Le traitement s’étend sur huit semaines et comprend une séance par semaine à base de vitamine A, d’anti-paludiques et d’antibiotiques. Les enfants sont aussi traités contre les vers.
Yagana ajuste son hijab et reçoit un sac en plastique noir plein de suppléments alimentaires en sachets et disparait dans la chaleur et la poussière, sa fille dans le dos.
« L’enfant va mieux et la mère est contente », déclare Ifeanyi Chidozie Maduanusi, de l’Unicef.
Le responsable dénonce le manque de nourriture, la mauvaise qualité de l’alimentation, une hygiène déficiente et des sanitaires insuffisants tout autant que l’insurrection.
Mais, ajoute-t-il, « nous ne cherchons pas à trouver des coupables. Nous voulons que tout enfant mal nourri soit soigné, autant que faire se peut ».
« Les ONG et le gouvernement en font beaucoup mais ce n’est pas assez. On peut encore faire mieux », dit-il. « Et la situation évolue rapidement ».
Un camp de fortune
Malgré les progrès, Muna reste un camp de fortune, fait de huttes de branchages, de chaume et de bâches où les arrivées restent quotidiennes.
Les gens y vivent au milieu de leurs vaches, ânes et chevaux, parmi les excréments des animaux et des humains.
L’accès à l’eau potable est limité et les stocks de rations vitaminées et de médicaments diminuent, déclare le coordinateur du camp, Grema Musa Kolo.
La nourriture reste « le grand problème », dit-il. Les suppléments alimentaires sont distribués aux enfants dont l’état de santé l’exige le plus. De longues files – surtout des femmes et des enfants – se forment à l’extérieur de la clinique des heures avant la distribution des sachets.

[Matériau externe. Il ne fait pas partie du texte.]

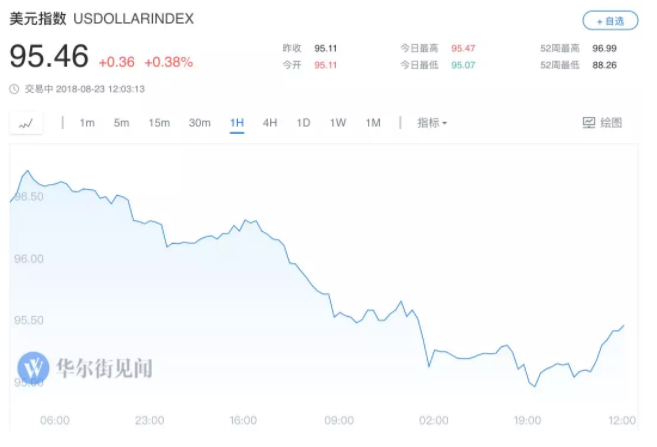Change chart to 1W weekly view
Image resolution: width=657 pixels, height=447 pixels.
pos(338,123)
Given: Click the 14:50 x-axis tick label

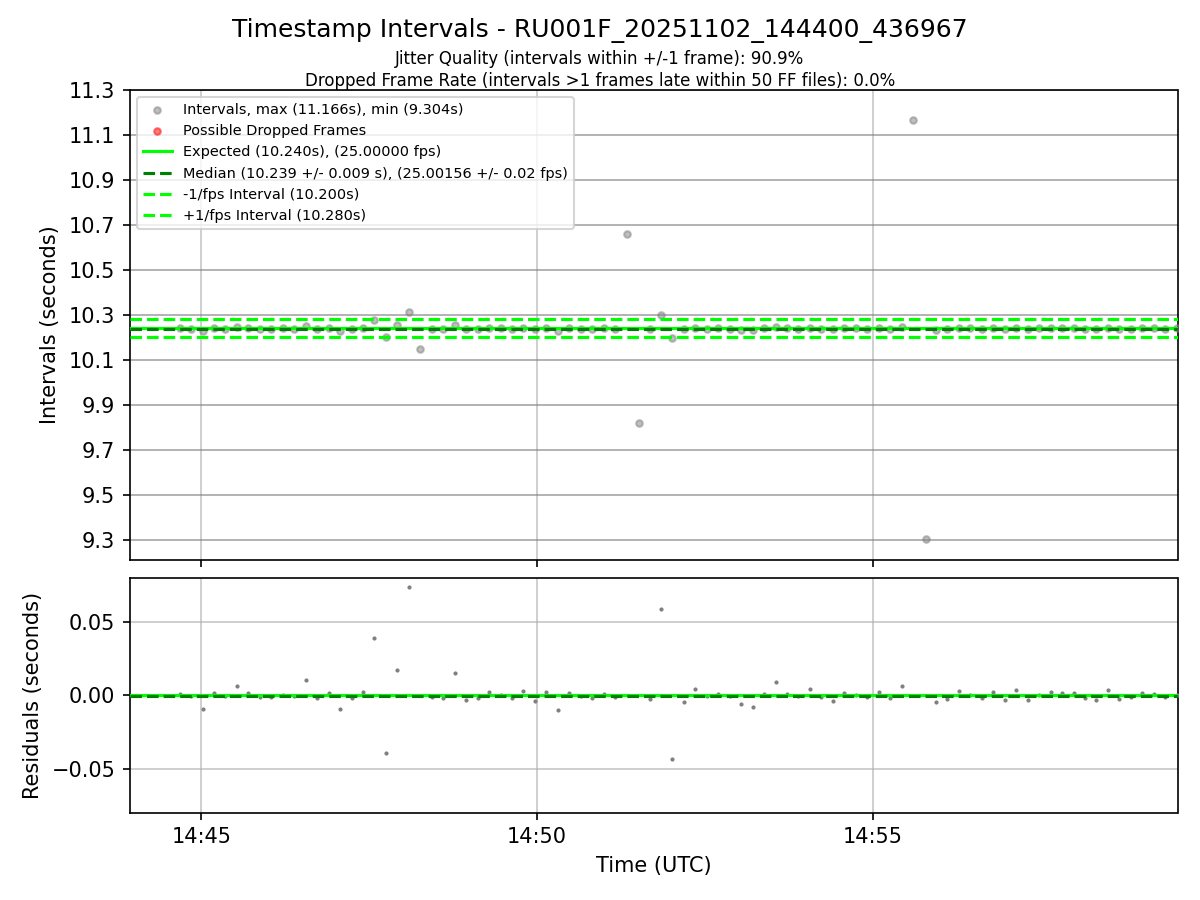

On meurt aussi à Muna: le mois dernier, sept enfants ont succombé à une flambée de rougeole, provoquant une campagne de vaccination.
« Si on n’intervient pas, ils meurent. Ils n’ont rien à manger. Ils ont tout laissé derrière eux. Ils ont juste sauvé leur vie », dit Kolo. « Si on n’a pas de nourriture à brève échéance, il va y avoir des tas de complications… Voilà ce que je crains ».